DA5 (HIV-1 subtype E) cells were obtained from HIV-1 infected pregnant women. These viruses were X4 strain with the syncytium-inducing (SI) formation property, causing morphological changes (cytopathic effect) in infected cells. White blood cells: peripheral blood mononuclear cells were obtained from blood donors and used for HIV virus isolation. H9 T-lymphoblastoid cell line obtained from Medical Research Centre, UK, was used to prepare the viral stock. C8166 T-lymphoblastoid cell line was used to test the activities of bioactive compounds in all experiments. Bioactive compounds were dissolved in 70-95% DMSO. Three anti-retroviral drugs (reverse transcriptase inhibitors) manufactured by the Government Pharmaceutical Organization (GPO), including ANTIVIR (100 mg AZT), GPO-vir (containing 200 mg nevirapine, 150 mg lamivudine, and 30 mg stavudine), and NERAVIR (200 mg nevirapine), were used as controls in all experiments. All experiments were performed in duplicate.

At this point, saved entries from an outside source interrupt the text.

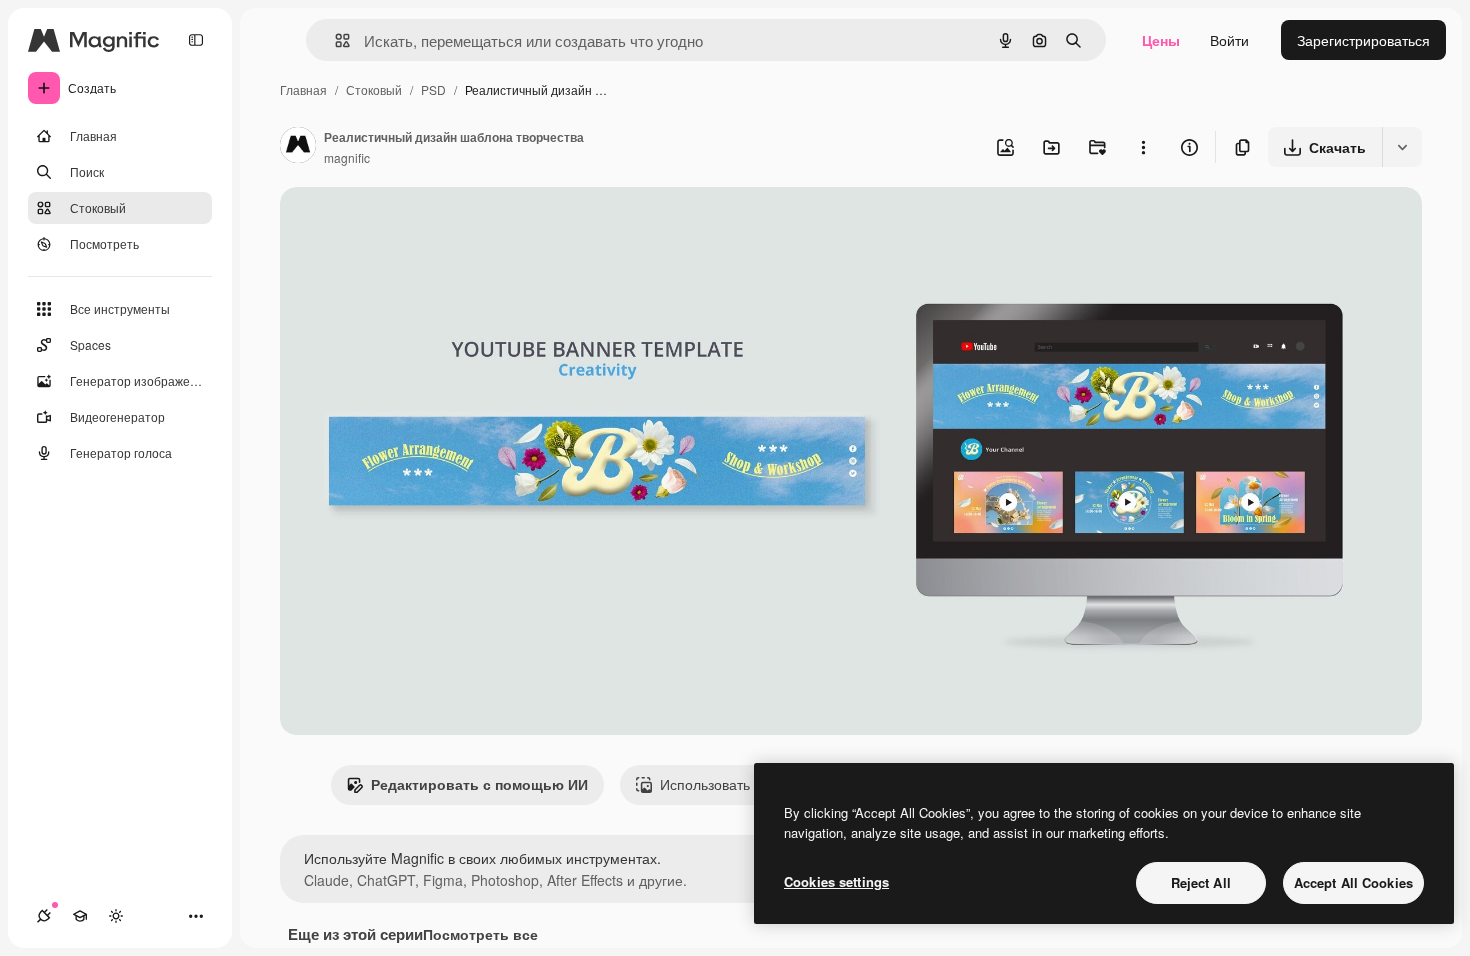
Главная (303, 89)
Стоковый (374, 89)
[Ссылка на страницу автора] (298, 147)
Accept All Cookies (1353, 882)
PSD (433, 89)
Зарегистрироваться (1363, 40)
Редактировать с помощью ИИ (479, 784)
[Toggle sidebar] (196, 40)
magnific (347, 157)
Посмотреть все (480, 934)
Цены (1161, 40)
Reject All (1201, 882)
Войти (1229, 40)
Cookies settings (836, 881)
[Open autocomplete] (334, 40)
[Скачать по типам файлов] (1402, 147)
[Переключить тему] (116, 916)
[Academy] (80, 916)
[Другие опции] (1143, 147)
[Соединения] (44, 916)
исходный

Toxicity of bioactive compounds, anti-retroviral drugs, and DMSO against white blood cell culture.

The solutions of the bioactive compounds and anti-retroviral drugs (diluted to 10, 1, and 0.1 µg/mL in the culture medium), as well as DMSO (diluted to 1%, 0.1%, and 0.01%), were dispensed into tissue culture plates in duplicates. C8166 cells were then added into each well and examined everyday for 7 days. Moreover, the cells were counted, stained with 1% tryphan blue in order to examine for cell viability under the microscope on day 0, day 4, and day 7, and compared with drug-free control cells.

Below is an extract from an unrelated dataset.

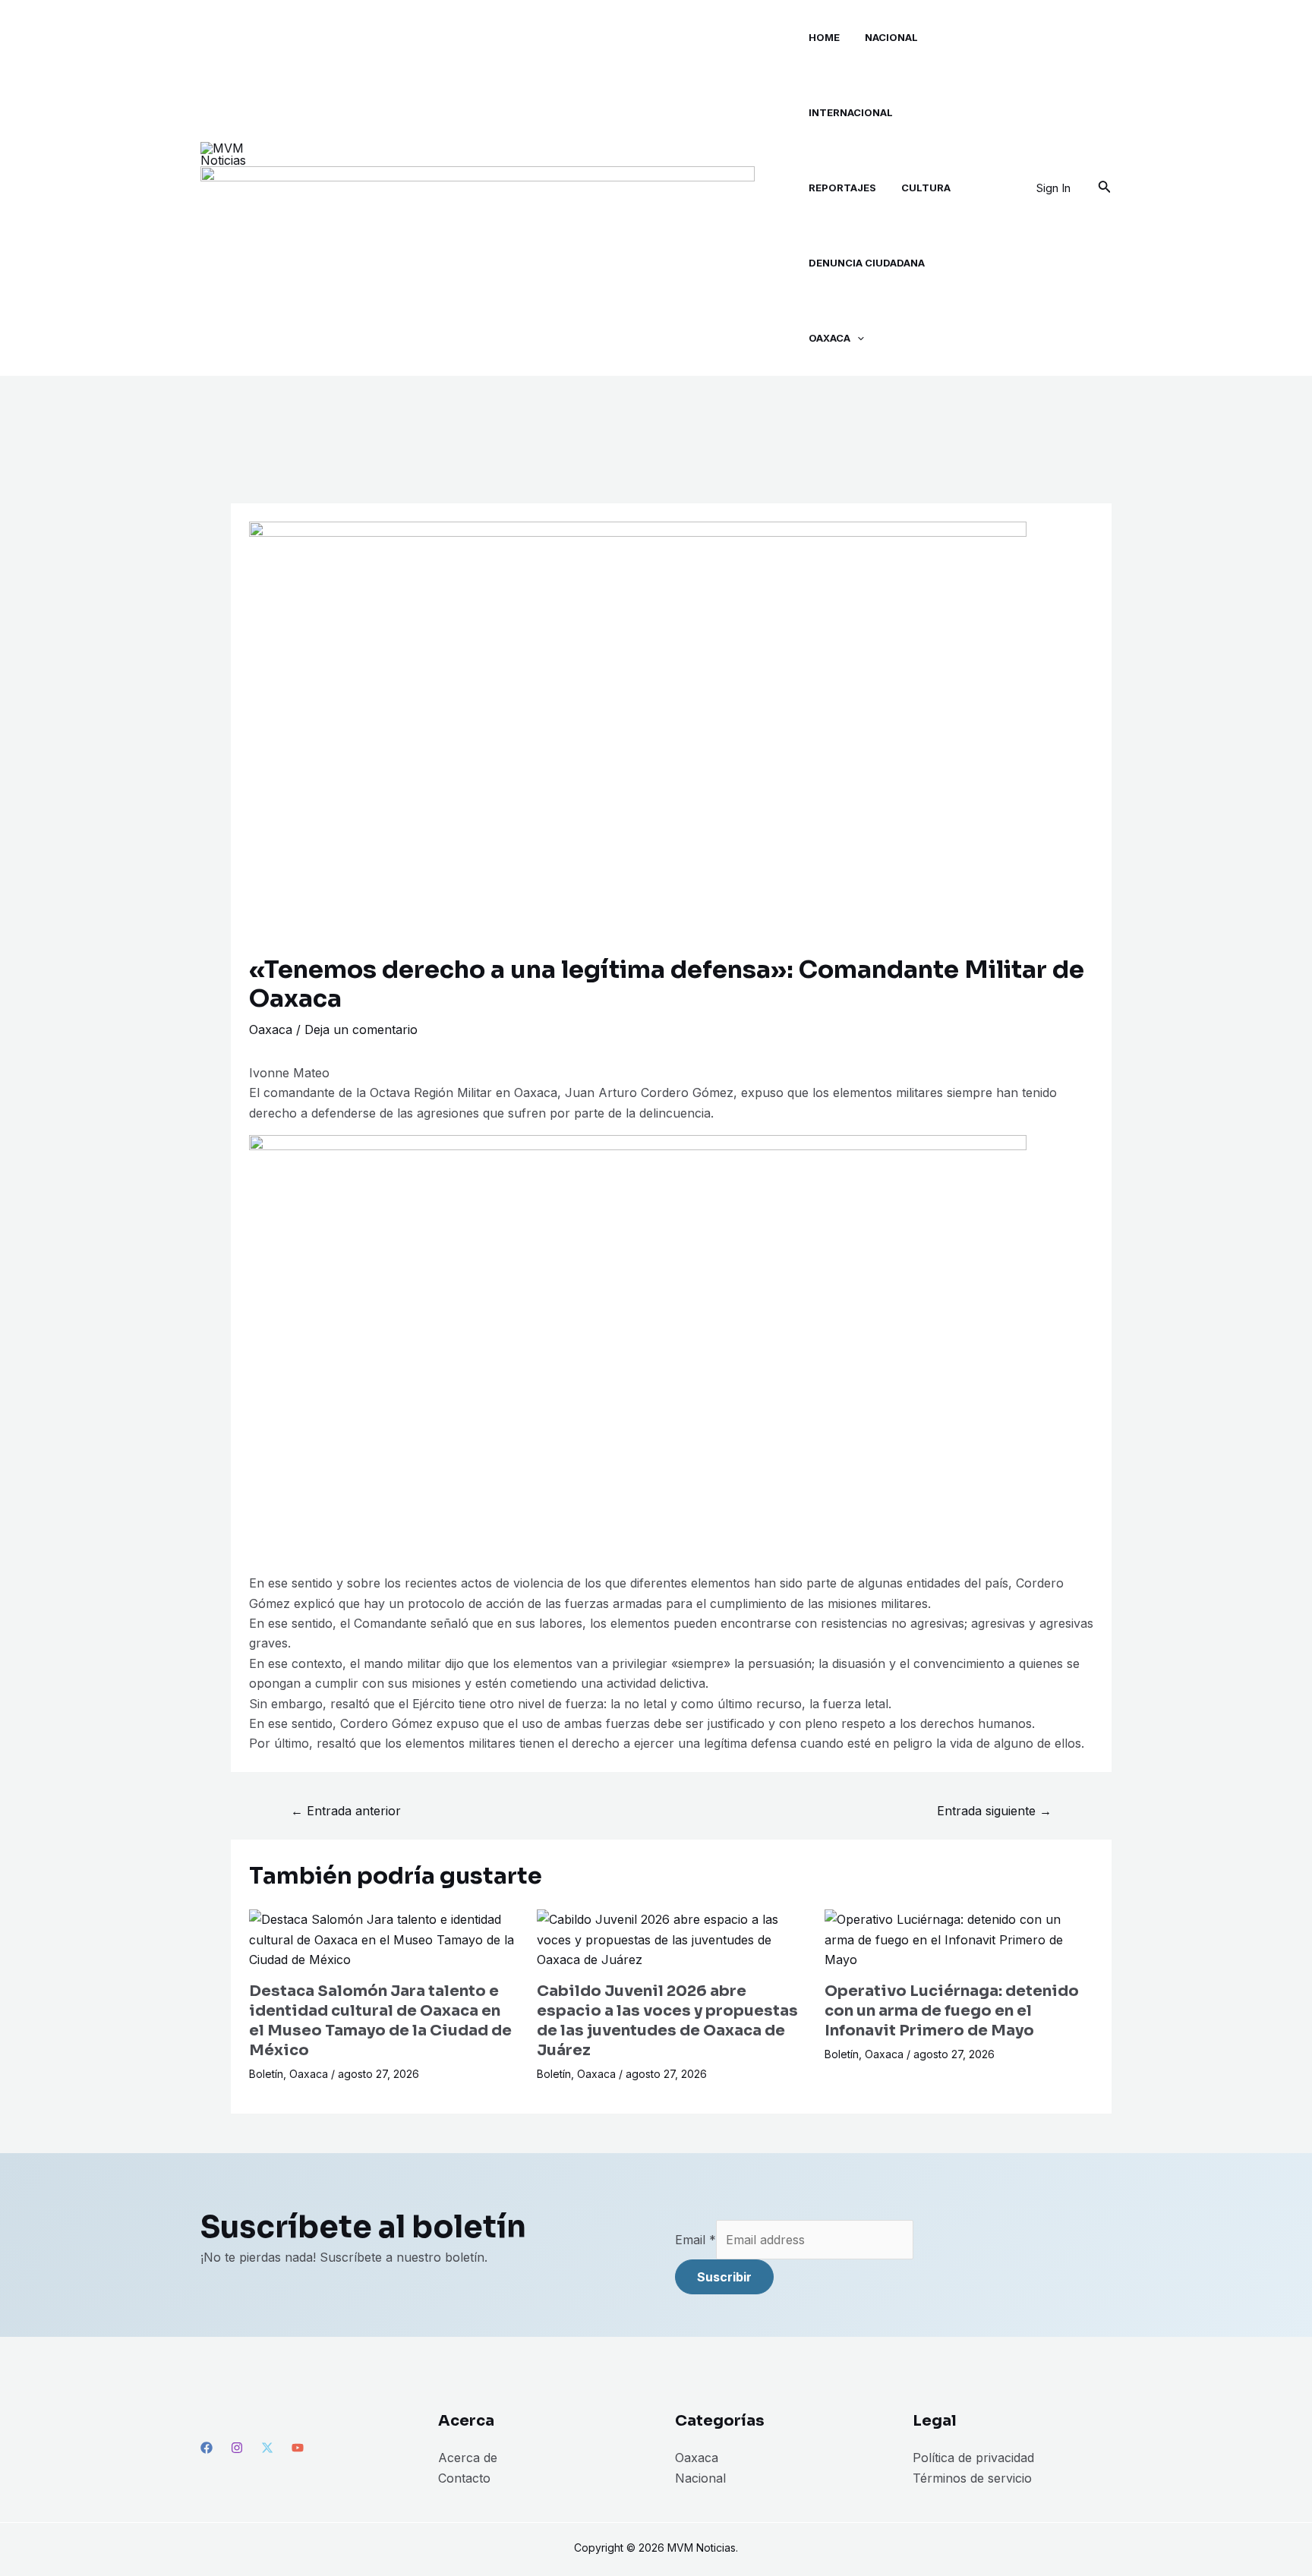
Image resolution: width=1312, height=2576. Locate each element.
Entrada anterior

Virustatic and virucidal tests

The viruses were used at 100 TCID₅₀ (50% tissue cell infectivity dose) level, which was determined by diluting the viruses in quadruplicates, and the potency of the viruses was calculated using Karber equation. Additionally, the following controls were used in all experiments: control viruses diluted to 100, 10, and 1 TCID₅₀ in order to verify that the viruses used in all experiments were at 100 TCID₅₀ level. C8166 control cells were used for cell examination throughout the experiments. Bioactive control was used to investigate the effect of the compounds on the cells. DMSO control was used to evaluate the effect of DMSO on virus proliferation in the cells. Anti-retroviral drug controls (AZT, GPO-vir, and Nevirapine) were used to investigate the effect of the drugs on the cells.

Virustatic test

C8166 cells were incubated with the solutions of bioactive compounds for 30 minutes. The viruses were then added into each well at 100 TCID₅₀ level, and the samples were further incubated for 3 hours. After that, the cells were washed 4 times, and maintained for 7 days. The culture medium was changed on day 3, and the cells were examined for cytopathic effect on days 4 and 7. Additionally, the level of the p24 antigen in the culture medium was determined on day 7 using commercially-available ELISA kits in order to determine the EC₅₀, which was the concentration of each bioactive compound that inhibited the viruses by 50%.

Virucidal test

The viruses at 100 TCID50 level were incubated with the solutions of bioactive compounds for 1 hour. C8166 cells were then added to each well, and the samples were further incubated for 1 hour. After that, the cells were washed 4 times, and maintained for 7 days. The culture medium was changed on day 3, and the cells were examined for cytopathic effect on days 4 and 7. Additionally, the level of the p24 antigen in the culture medium was also determined on day 7 using commercially-available ELISA kits.